OncoVEXGM–CSF is an engineered herpes simplex virus type 1 in which the protein ICP34.5 is deleted. ICP34.5 is normally used by the virus to counteract the host effects of interferon-α and interferon-β, therefore its loss leads to virus destruction in normal cells. The protein ICP47 (which normally blocks antigen presentation) is also deleted, leading to upregulation of the US11 protein and causing enhanced virus growth and replication in tumour cells. Moreover, OncoVEXGM–CSF expresses GM-CSF, which further boosts antitumour immunity through stimulation of dendritic cells.

Once the virus is inside the tumour cell, its anticancer effects continue. “Following initiation of infection within the tumour bed, the virus not only destroys tumour cells but also initiates a targeted inflammatory reaction that appears to stimulate the patient's immune system to recognize the previously stealth tumour,” says Bell.

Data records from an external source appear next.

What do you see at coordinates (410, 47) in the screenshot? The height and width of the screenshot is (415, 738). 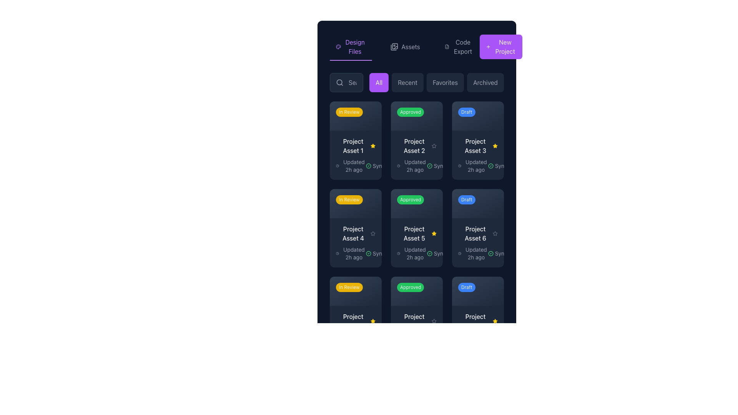 I see `label of the text-based navigation item indicating 'Assets' located in the toolbar at the top of the interface, positioned between an image icon and another text label` at bounding box center [410, 47].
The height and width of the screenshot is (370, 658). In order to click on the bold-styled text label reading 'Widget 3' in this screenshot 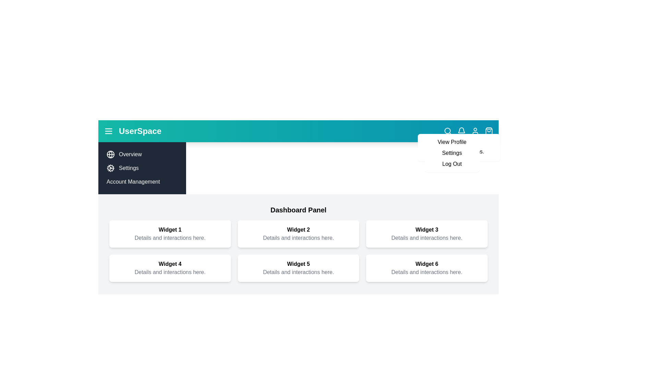, I will do `click(426, 230)`.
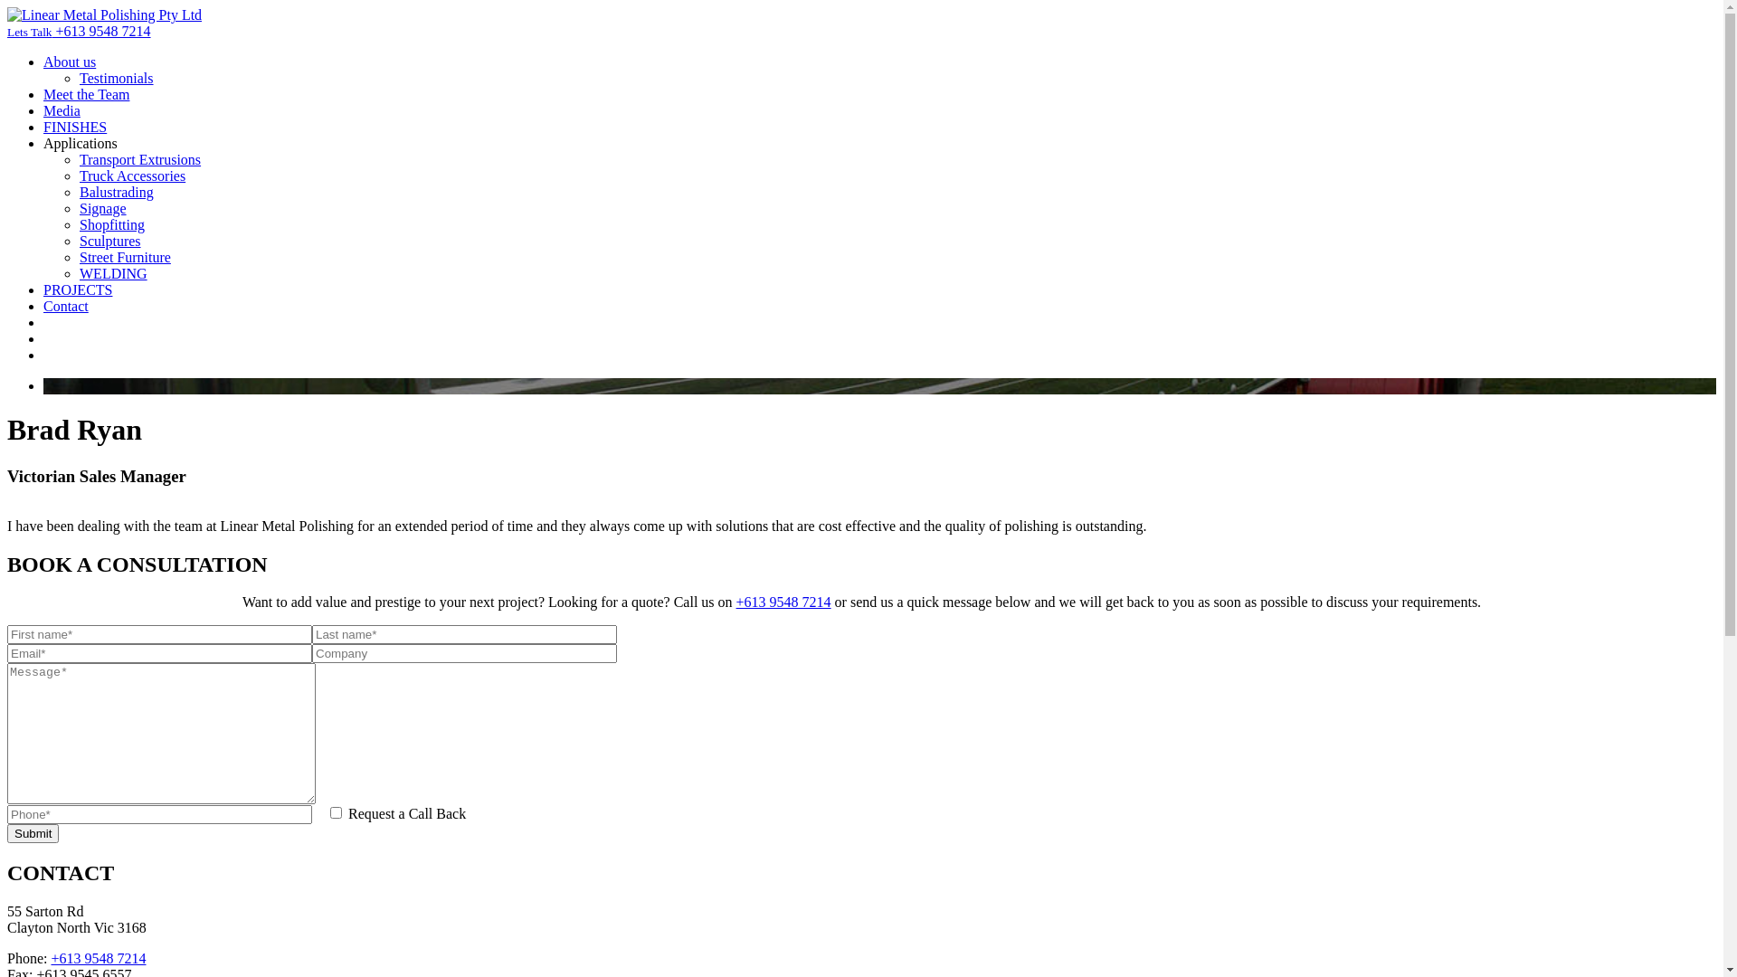  Describe the element at coordinates (78, 273) in the screenshot. I see `'WELDING'` at that location.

Oncolytic viruses could have several benefits over conventional therapies. “A major theoretical advantage of oncolytic viruses is that through viral replication, the therapy renews itself as long as there are tumour cells left to destroy,” according to E. Antonio Chiocca from the viral oncology program of the James Cancer Hospital and Ohio State University Medical Center, USA. “By contrast, drugs and antibodies target one cell at a time and then disappear ... you need to give enough to destroy every tumour cell.” Another advantage lies in the possible lack of resistance to oncolytic viruses, as Bell notes: “Oncolytic viruses target pathways — rather than individual molecular targets — and attack the cancer in more than one way (such as direct cell destruction, stimulation of immunity and vascular attack), so it may be more difficult for tumours to develop resistance.” However, he adds that it is still not clear how important antiviral immunity will be in limiting repeat dosing.

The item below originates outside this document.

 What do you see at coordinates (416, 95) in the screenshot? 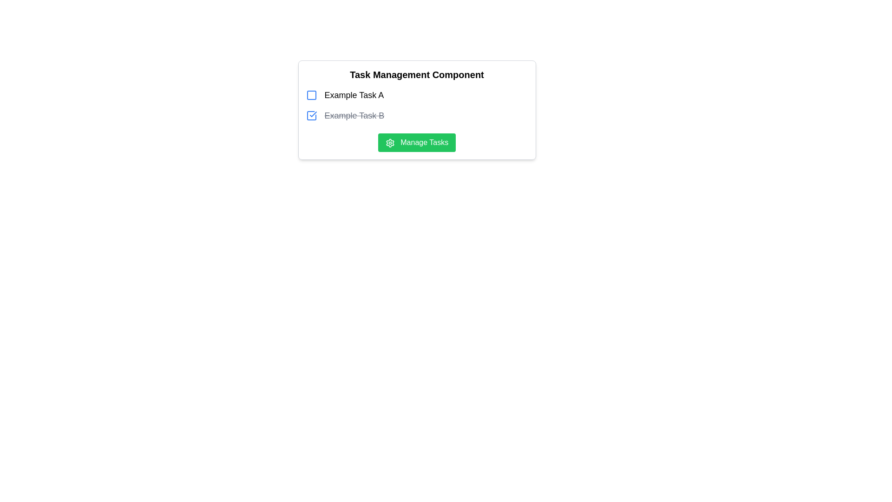
I see `the checkbox of the first task item labeled 'Example Task A' to mark it as completed` at bounding box center [416, 95].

In a Phase II clinical trial, patients with unresectable metastatic melanoma who received OncoVEXGM–CSF had an overall response rate of 26%. Moreover, regression of injected and distant lesions occurred and the overall survival was 58% at 1 year, compared to 25.5% based on historical data (J. Clin. Oncol. 27, 5763–5771; 2009). Key to its success could lie in the fact that melanoma is well-known to be responsive to immune therapy. “The OncoVEXGM–CSF approach puts a lot of emphasis on stimulation of antitumour immunity for its effectiveness, so perhaps it is not surprising that melanoma is where OncoVEXGM–CSF has had initial success,” highlights Bell. “For other less immunogenic cancers, it may be that different oncolytic platforms — perhaps in combination with small molecules and/or chemotherapeutics — that can be administered systemically will be required.” However, oncolytic viruses in general could have broad potential. “There is no limit to which cancers oncolytic viruses could be used for, because the signalling pathways and factors needed for tumour growth and survival are common among different cancers,” concludes Chiocca. Other oncolytic viruses in development include Oncolytics Biotech's Phase III head and neck cancer candidate Reolysin and Jennerex Biotherapeutic's Phase II liver cancer candidate JX-594.